= Selected text =

┌────────

Re: [PATCH v4] sched/fair: Skip sched_balance_running cmpxchg when balance is not due

From: Shrikanth Hegde

Date: Tue Nov 11 2025 - 01:26:00 EST


Hi Tim,

On 11/11/25 12:17 AM, Tim Chen wrote:
The NUMA sched domain sets the SD_SERIALIZE flag by default, allowing
only one NUMA load balancing operation to run system-wide at a time.

Currently, each sched group leader directly under NUMA domain attempts
to acquire the global sched_balance_running flag via cmpxchg() before
checking whether load balancing is due or whether it is the designated
load balancer for that NUMA domain. On systems with a large number
of cores, this causes significant cache contention on the shared
sched_balance_running flag.

└────────

= Information supplied =

┌────────

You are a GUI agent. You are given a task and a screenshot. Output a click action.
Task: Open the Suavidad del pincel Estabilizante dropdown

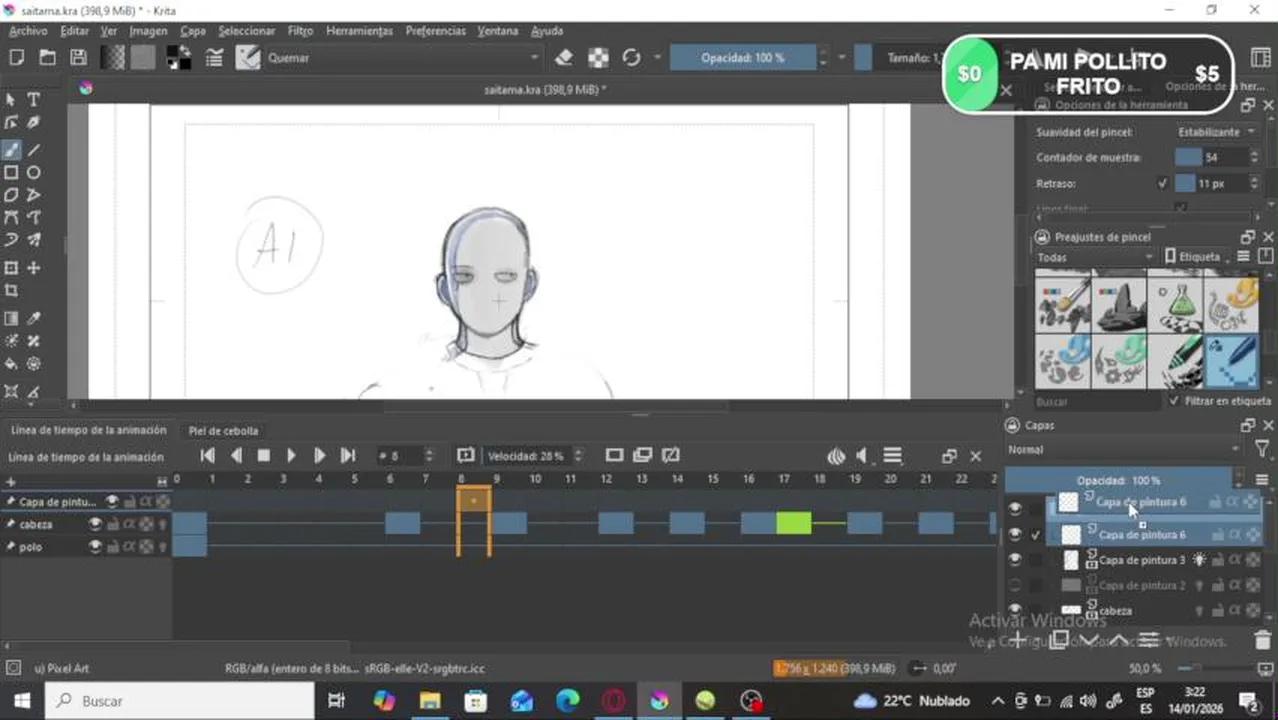(x=1217, y=132)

└────────

= Set exercise 1 =
In the scheduler patch email, which flag does the NUMA sched domain set by default?
= Set exercise 2 =
Write the next part of the scheduler patch email, continuing from its last sentence.

= Answer 1 =
SD_SERIALIZE

= Answer 2 =
This patch reduces unnecessary cmpxchg() operations by first checking
that the balancer is the designated leader for a NUMA domain from
should_we_balance(), and the balance interval has expired before
trying to acquire sched_balance_running to load balance a NUMA
domain.

On a 2-socket Granite Rapids system with sub-NUMA clustering enabled,
running an OLTP workload, 7.8% of total CPU cycles were previously spent
in sched_balance_domain() contending on sched_balance_running before
this change.
Looks good to me. Thanks for getting this into current shape.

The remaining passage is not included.